Note — Dec 06, 2020

The Modern World Has Finally Become Too Complex for Any of Us to Understand

First in a new series by Tim Maughan on “how to understand a world governed by systems and technologies that are spiralling out of control.” The series is sure to be fascinating, enlightening, and a bit frightening. This one lays down the goals, provides some vertiginous numbers to give readers an idea of the scope and scale of some of those systems, and finishes by nicely framing the gap between our understanding of these systems and the importance they have in our lives, as well as how that affects our evaluation of politicians, and how some of them fill that vacuum with chaos and conspiracies.

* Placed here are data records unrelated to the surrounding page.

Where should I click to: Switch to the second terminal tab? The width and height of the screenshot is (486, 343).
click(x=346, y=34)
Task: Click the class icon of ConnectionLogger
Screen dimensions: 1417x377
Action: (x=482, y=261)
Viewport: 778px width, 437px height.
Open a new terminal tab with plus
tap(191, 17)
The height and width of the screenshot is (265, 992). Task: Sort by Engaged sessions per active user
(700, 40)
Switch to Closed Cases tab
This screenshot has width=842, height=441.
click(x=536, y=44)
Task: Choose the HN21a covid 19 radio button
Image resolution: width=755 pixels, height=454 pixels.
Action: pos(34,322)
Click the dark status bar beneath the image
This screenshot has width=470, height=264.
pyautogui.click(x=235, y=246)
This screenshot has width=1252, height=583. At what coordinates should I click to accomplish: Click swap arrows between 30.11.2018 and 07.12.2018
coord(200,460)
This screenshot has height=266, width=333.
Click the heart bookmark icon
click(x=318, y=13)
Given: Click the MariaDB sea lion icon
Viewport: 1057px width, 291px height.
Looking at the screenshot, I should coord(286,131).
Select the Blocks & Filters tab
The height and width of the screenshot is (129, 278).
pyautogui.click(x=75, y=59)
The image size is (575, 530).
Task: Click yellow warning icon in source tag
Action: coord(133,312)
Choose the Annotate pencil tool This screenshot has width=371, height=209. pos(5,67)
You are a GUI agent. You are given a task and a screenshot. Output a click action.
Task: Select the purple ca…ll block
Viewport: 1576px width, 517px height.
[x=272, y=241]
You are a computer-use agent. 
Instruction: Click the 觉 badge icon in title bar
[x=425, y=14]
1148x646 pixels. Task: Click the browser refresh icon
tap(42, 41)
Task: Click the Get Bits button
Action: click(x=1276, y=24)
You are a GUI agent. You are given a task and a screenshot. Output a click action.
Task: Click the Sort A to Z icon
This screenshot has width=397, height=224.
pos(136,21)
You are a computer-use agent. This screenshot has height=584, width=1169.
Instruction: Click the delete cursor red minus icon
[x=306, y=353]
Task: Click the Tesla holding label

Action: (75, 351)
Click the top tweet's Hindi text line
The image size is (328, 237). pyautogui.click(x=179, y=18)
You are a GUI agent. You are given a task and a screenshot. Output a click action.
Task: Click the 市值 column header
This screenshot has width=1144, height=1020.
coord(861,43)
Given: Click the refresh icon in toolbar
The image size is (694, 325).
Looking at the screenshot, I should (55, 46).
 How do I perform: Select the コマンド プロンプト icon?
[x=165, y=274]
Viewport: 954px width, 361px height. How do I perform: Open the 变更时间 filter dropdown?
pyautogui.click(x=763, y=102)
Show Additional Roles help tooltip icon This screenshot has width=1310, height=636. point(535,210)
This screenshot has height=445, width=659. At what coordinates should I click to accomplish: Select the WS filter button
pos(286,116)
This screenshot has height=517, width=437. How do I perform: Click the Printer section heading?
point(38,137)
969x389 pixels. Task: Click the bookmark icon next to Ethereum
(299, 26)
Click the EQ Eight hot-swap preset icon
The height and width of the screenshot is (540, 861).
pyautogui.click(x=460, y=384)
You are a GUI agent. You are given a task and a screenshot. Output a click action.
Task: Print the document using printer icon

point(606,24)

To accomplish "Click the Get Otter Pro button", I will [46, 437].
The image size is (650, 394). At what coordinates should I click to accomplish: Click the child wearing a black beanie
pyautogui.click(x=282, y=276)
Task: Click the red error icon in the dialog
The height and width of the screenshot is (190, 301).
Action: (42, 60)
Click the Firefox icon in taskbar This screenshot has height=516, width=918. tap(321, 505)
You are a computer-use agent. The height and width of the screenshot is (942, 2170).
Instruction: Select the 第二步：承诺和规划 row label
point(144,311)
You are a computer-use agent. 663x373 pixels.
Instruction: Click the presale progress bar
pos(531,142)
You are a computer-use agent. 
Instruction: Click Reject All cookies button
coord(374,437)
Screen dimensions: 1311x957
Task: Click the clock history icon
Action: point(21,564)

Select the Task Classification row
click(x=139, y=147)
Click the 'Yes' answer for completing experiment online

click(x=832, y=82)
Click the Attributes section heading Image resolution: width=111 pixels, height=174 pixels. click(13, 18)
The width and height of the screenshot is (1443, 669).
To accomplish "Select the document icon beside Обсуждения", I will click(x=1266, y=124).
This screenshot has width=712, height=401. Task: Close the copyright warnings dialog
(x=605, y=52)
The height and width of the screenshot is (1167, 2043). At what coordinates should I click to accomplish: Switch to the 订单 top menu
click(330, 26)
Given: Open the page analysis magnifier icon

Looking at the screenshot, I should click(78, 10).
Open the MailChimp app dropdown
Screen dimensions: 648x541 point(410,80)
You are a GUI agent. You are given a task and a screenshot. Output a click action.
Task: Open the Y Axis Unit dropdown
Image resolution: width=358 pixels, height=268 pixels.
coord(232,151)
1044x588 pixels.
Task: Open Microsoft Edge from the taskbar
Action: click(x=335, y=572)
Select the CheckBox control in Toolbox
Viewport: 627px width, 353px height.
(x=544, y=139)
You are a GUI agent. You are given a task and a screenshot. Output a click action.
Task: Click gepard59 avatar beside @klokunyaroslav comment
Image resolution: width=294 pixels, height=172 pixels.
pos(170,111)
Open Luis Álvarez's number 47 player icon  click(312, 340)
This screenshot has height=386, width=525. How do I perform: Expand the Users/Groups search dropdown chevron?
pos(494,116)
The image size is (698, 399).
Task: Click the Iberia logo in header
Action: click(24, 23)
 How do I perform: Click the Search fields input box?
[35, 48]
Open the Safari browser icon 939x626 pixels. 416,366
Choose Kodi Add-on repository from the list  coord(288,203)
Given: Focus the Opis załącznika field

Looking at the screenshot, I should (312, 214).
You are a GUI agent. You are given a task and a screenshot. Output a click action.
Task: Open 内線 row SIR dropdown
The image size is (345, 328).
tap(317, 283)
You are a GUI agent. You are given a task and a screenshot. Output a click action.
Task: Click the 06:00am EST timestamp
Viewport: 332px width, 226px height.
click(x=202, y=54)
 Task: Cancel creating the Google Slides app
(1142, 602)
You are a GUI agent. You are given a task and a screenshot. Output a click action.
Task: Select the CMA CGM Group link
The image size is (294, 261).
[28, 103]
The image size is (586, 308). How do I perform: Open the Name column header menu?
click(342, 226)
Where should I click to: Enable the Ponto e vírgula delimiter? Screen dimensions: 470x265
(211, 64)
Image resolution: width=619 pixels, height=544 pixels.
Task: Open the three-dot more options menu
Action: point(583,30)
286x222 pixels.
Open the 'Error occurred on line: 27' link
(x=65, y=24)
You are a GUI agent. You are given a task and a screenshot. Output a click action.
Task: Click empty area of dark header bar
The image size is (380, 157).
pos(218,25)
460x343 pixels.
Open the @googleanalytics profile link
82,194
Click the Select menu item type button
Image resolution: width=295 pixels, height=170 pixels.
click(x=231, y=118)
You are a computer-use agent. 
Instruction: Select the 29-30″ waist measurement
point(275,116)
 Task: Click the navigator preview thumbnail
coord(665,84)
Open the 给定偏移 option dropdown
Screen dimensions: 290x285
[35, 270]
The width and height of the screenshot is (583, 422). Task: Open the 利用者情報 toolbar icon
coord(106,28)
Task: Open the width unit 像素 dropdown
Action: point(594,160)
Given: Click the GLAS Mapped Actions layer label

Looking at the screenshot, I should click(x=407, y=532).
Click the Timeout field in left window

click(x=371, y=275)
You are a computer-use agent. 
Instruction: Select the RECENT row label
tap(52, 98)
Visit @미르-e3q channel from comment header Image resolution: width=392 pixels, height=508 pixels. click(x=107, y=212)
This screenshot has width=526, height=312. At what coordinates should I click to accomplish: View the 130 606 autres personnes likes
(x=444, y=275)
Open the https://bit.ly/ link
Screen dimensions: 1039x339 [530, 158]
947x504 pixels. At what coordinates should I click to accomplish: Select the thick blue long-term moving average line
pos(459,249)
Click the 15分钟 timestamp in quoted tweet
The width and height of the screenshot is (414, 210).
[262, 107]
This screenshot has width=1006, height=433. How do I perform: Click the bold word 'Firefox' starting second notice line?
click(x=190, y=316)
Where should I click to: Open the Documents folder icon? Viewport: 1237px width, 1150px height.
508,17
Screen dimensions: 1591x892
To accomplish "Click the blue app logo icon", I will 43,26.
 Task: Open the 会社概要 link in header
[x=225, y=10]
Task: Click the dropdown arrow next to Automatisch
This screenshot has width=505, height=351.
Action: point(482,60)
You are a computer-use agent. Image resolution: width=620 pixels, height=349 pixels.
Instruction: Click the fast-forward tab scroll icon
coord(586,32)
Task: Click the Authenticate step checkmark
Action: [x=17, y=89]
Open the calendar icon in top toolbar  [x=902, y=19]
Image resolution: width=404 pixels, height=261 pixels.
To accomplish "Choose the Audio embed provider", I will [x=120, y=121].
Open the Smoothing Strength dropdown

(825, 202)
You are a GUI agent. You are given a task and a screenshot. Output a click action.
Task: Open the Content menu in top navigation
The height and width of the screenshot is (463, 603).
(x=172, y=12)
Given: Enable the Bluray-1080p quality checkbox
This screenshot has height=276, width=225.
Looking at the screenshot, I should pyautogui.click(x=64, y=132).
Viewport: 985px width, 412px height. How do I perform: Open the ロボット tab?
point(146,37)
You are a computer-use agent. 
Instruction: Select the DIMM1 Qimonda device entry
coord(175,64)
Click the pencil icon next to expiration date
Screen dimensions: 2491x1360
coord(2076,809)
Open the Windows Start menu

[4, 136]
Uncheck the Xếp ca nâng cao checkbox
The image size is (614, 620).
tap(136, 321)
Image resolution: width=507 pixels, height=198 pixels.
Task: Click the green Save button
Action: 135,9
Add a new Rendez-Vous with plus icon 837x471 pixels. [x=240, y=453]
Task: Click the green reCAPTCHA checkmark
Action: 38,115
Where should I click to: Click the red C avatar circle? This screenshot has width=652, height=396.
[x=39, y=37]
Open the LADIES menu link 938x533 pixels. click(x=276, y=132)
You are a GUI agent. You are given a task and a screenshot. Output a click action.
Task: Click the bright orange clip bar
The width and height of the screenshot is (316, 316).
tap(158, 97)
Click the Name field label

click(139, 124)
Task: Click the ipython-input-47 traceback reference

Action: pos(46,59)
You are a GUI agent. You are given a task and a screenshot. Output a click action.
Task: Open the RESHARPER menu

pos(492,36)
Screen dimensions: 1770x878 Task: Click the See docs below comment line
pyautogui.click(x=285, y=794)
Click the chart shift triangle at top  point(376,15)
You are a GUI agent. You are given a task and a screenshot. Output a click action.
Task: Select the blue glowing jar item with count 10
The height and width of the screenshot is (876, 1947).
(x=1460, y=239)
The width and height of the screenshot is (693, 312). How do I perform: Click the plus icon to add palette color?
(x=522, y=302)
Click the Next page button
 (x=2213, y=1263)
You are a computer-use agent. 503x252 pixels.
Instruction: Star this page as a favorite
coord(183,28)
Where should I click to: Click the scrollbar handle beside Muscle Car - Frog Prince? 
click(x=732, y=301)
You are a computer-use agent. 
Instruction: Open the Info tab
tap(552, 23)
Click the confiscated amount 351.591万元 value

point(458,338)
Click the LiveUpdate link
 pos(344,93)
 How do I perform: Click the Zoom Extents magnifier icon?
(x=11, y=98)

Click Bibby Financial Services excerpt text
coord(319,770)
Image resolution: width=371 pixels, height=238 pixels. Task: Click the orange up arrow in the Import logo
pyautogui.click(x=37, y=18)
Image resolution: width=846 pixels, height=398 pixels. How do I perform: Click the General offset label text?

Note: Maughan writes that “the reality with these networks is much closer to the concept of distributed intelligence or distributed knowledge,” which nicely connects to the Hyperland article lower down.

What’s worrying is that while none of these were catastrophic failures, and the networks eventually recovered, in some cases it took years of expert analysis and debate to work out what actually went wrong, exactly because of how complex these systems are to understand. […]

Ceding control to vast unaccountable networks not only risks those networks going off the rails, it also threatens democracy itself. If we are struggling to understand or influence anything more than very small parts of them, this is also increasingly true for politicians and world leaders. […]

To paraphrase the filmmaker Adam Curtis, instead of electing visionary leaders, we are in fact just voting for middle managers in a complex, global system that nobody fully controls. […]

These are political players who have seen how complicated things have become and can sense the gap in public comprehension but want to fill it with chaos and conspiracies rather than explanations.